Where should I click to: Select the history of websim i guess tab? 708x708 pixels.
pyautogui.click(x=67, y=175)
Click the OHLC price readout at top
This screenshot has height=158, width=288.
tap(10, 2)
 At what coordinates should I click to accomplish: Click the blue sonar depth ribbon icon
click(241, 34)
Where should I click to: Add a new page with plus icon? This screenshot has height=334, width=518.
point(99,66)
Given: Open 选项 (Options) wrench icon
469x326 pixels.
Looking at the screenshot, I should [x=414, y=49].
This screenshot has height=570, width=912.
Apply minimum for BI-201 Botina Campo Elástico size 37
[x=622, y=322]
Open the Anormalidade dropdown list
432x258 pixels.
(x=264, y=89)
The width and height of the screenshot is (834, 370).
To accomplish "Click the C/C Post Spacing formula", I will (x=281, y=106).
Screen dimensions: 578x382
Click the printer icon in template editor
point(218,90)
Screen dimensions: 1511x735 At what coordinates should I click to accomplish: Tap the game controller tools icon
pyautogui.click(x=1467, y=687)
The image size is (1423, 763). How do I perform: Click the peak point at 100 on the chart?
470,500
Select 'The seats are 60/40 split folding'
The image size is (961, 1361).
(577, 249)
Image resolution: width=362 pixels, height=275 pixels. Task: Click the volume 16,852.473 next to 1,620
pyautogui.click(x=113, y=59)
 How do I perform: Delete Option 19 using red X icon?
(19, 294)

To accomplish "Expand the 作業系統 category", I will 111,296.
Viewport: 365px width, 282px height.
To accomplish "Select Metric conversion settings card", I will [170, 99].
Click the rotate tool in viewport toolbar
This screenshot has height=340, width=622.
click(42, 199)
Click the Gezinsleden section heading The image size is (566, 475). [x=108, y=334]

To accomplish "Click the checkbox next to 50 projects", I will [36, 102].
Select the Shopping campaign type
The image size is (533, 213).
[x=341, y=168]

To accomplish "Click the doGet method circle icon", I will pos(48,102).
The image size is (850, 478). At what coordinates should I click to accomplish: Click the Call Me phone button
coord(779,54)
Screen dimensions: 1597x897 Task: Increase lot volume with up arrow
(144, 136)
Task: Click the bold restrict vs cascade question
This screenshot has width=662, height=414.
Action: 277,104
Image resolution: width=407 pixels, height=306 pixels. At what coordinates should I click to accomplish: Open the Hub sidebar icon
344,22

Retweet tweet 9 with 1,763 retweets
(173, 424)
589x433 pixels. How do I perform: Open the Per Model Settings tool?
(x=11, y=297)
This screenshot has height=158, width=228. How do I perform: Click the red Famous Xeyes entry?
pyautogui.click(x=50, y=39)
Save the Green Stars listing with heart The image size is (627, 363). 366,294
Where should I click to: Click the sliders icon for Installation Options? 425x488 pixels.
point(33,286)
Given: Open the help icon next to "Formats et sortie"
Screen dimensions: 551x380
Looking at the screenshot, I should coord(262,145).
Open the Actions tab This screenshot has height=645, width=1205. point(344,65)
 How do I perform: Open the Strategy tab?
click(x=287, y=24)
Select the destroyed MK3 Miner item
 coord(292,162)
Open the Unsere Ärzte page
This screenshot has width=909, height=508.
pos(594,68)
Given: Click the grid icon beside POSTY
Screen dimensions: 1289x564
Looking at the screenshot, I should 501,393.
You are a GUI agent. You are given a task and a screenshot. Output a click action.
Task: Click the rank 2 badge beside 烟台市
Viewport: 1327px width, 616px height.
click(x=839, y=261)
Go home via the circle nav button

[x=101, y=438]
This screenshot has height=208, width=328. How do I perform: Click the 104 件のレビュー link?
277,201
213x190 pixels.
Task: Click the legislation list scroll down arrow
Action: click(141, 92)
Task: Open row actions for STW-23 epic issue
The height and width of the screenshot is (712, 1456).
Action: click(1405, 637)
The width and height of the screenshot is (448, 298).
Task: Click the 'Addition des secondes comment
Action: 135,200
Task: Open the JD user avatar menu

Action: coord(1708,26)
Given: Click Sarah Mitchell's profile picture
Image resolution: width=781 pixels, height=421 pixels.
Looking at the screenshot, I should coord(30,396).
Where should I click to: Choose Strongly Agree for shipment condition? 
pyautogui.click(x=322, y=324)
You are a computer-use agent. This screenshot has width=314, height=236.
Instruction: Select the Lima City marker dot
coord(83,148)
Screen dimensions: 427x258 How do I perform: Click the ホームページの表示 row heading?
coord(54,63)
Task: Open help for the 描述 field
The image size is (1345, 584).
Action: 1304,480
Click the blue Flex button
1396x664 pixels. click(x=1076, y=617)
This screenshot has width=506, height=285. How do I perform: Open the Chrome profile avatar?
--*--
Task brief: What is needed is an exact, complete copy of the entries above.

Your response:
Where should I click to: Select the history of websim i guess tab? 708x708 pixels.
pyautogui.click(x=67, y=175)
Click the OHLC price readout at top
This screenshot has height=158, width=288.
tap(10, 2)
 At what coordinates should I click to accomplish: Click the blue sonar depth ribbon icon
click(241, 34)
Where should I click to: Add a new page with plus icon? This screenshot has height=334, width=518.
point(99,66)
Given: Open 选项 (Options) wrench icon
469x326 pixels.
Looking at the screenshot, I should [x=414, y=49].
This screenshot has height=570, width=912.
Apply minimum for BI-201 Botina Campo Elástico size 37
[x=622, y=322]
Open the Anormalidade dropdown list
432x258 pixels.
(x=264, y=89)
The width and height of the screenshot is (834, 370).
To accomplish "Click the C/C Post Spacing formula", I will (x=281, y=106).
Screen dimensions: 578x382
Click the printer icon in template editor
point(218,90)
Screen dimensions: 1511x735 At what coordinates should I click to accomplish: Tap the game controller tools icon
pyautogui.click(x=1467, y=687)
The image size is (1423, 763). How do I perform: Click the peak point at 100 on the chart?
470,500
Select 'The seats are 60/40 split folding'
The image size is (961, 1361).
(577, 249)
Image resolution: width=362 pixels, height=275 pixels. Task: Click the volume 16,852.473 next to 1,620
pyautogui.click(x=113, y=59)
 How do I perform: Delete Option 19 using red X icon?
(19, 294)

To accomplish "Expand the 作業系統 category", I will 111,296.
Viewport: 365px width, 282px height.
To accomplish "Select Metric conversion settings card", I will [170, 99].
Click the rotate tool in viewport toolbar
This screenshot has height=340, width=622.
click(42, 199)
Click the Gezinsleden section heading The image size is (566, 475). [x=108, y=334]

To accomplish "Click the checkbox next to 50 projects", I will [36, 102].
Select the Shopping campaign type
The image size is (533, 213).
[x=341, y=168]

To accomplish "Click the doGet method circle icon", I will pos(48,102).
The image size is (850, 478). At what coordinates should I click to accomplish: Click the Call Me phone button
coord(779,54)
Screen dimensions: 1597x897 Task: Increase lot volume with up arrow
(144, 136)
Task: Click the bold restrict vs cascade question
This screenshot has width=662, height=414.
Action: 277,104
Image resolution: width=407 pixels, height=306 pixels. At what coordinates should I click to accomplish: Open the Hub sidebar icon
344,22

Retweet tweet 9 with 1,763 retweets
(173, 424)
589x433 pixels. How do I perform: Open the Per Model Settings tool?
(x=11, y=297)
This screenshot has height=158, width=228. How do I perform: Click the red Famous Xeyes entry?
pyautogui.click(x=50, y=39)
Save the Green Stars listing with heart The image size is (627, 363). 366,294
Where should I click to: Click the sliders icon for Installation Options? 425x488 pixels.
point(33,286)
Given: Open the help icon next to "Formats et sortie"
Screen dimensions: 551x380
Looking at the screenshot, I should coord(262,145).
Open the Actions tab This screenshot has height=645, width=1205. point(344,65)
 How do I perform: Open the Strategy tab?
click(x=287, y=24)
Select the destroyed MK3 Miner item
 coord(292,162)
Open the Unsere Ärzte page
This screenshot has width=909, height=508.
pos(594,68)
Given: Click the grid icon beside POSTY
Screen dimensions: 1289x564
Looking at the screenshot, I should 501,393.
You are a GUI agent. You are given a task and a screenshot. Output a click action.
Task: Click the rank 2 badge beside 烟台市
Viewport: 1327px width, 616px height.
click(x=839, y=261)
Go home via the circle nav button

[x=101, y=438]
This screenshot has height=208, width=328. How do I perform: Click the 104 件のレビュー link?
277,201
213x190 pixels.
Task: Click the legislation list scroll down arrow
Action: click(141, 92)
Task: Open row actions for STW-23 epic issue
The height and width of the screenshot is (712, 1456).
Action: click(1405, 637)
The width and height of the screenshot is (448, 298).
Task: Click the 'Addition des secondes comment
Action: 135,200
Task: Open the JD user avatar menu

Action: coord(1708,26)
Given: Click Sarah Mitchell's profile picture
Image resolution: width=781 pixels, height=421 pixels.
Looking at the screenshot, I should coord(30,396).
Where should I click to: Choose Strongly Agree for shipment condition? 
pyautogui.click(x=322, y=324)
You are a computer-use agent. This screenshot has width=314, height=236.
Instruction: Select the Lima City marker dot
coord(83,148)
Screen dimensions: 427x258 How do I perform: Click the ホームページの表示 row heading?
coord(54,63)
Task: Open help for the 描述 field
The image size is (1345, 584).
Action: 1304,480
Click the blue Flex button
1396x664 pixels. click(x=1076, y=617)
This screenshot has width=506, height=285. How do I perform: Open the Chrome profile avatar?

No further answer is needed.